Hens do not have teeth, and humans do not have tails. Research suggests we all have "what it takes" for a tail, and hens, indeed, have the genes that encode for teeth; however, only in very rare situations do these traits manifest themselves as a phenotype. This phenomenon is called atavism—the reappearance of a trait that had been lost during evolution. Our genes do not determine who we are, but with atavism, they can sometimes serve as reminders of our evolutionary past.
Traits that appear or disappear over time are not the result of newly mutated genes encoding defective versions of the proteins associated with teeth or tails, nor are they caused by a loss of existing genes. Instead, a growing body of experimental evidence has shown such traits reflect changes in how, where, and when these genes are expressed.

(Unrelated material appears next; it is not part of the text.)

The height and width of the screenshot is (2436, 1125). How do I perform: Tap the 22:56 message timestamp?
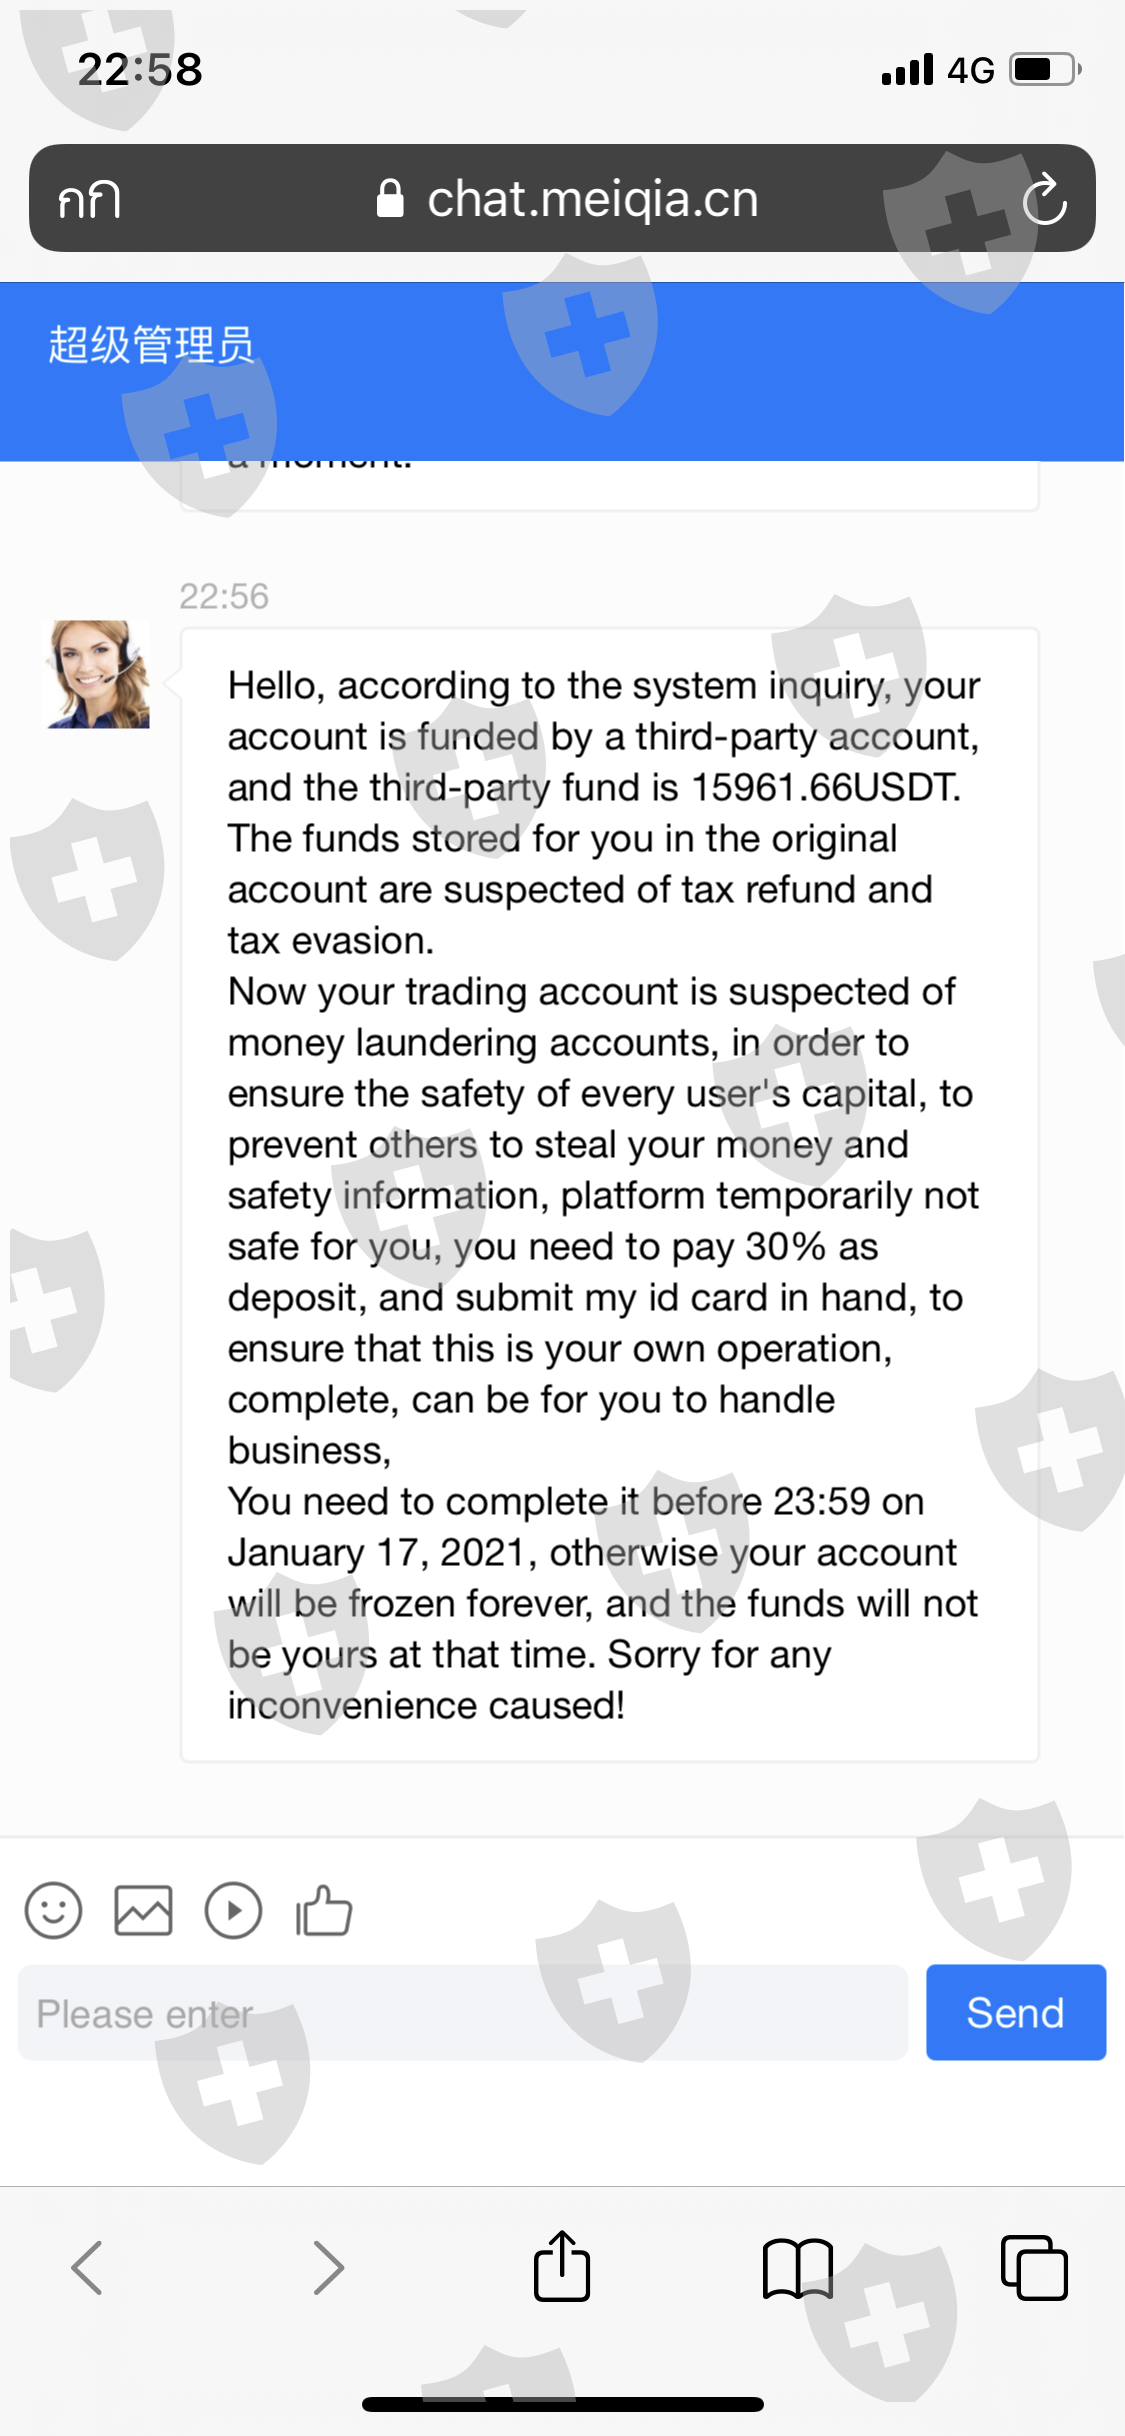(224, 596)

Even though birds lost teeth as physical structures between 60 and 80 million years ago, several studies have shown that those tissues within birds that would normally produce teeth still retain the potential to do so. For example, in 1821, Geoffrey St. Hilaire was the first scientist to publish the observation that some bird embryos exhibited evidence of tooth formation, but his contemporaries considered his work flawed. Since then, however, many investigators have unearthed molecular evidence that the genes involved in odontogenesis (tooth development) are indeed retained in chickens.
Despite this discovery, no one had yet demonstrated that chickens could develop teeth without external cues. This situation soon changed, however, when researchers Matthew Harris (a graduate student at the time) and John Fallon launched a study involving chickens with a particular kind of autosomal recessive mutation (Harris et al., 2006). These chickens, designated by the abbreviation ta2 for talpid-2, displayed signs reminiscent of early tooth development.
The researchers needed a positive control with which to compare their hens' teeth-that is, a closely related animal in which teeth occur. Typically, the nonmutant or "wild-type" phenotype serves as a control in gene mutation experiments, but this was an exceptional case in that the wild-type chicken doesn't have teeth. Harris and Fallon specifically needed to compare the structures they believed to be teeth in their ta2 mutant chickens with the next best thing—the closest ancestor to the chicken that still has teeth—which in this case was the archosaur, otherwise known as the common crocodile. Therefore, the researchers examined the expression of several biomarkers in wild-type chicken embryos, ta2 mutant embryos, and crocodile embryos. They found that the ta2 mutant oral cavities appeared developmentally closer to those of the crocodiles than to those of their wild-type siblings. These results thus demonstrated that all the genetic pieces to the tooth-building puzzle exist in chickens, but the directions have evolved to tell those pieces to do something different over the last 80 million years.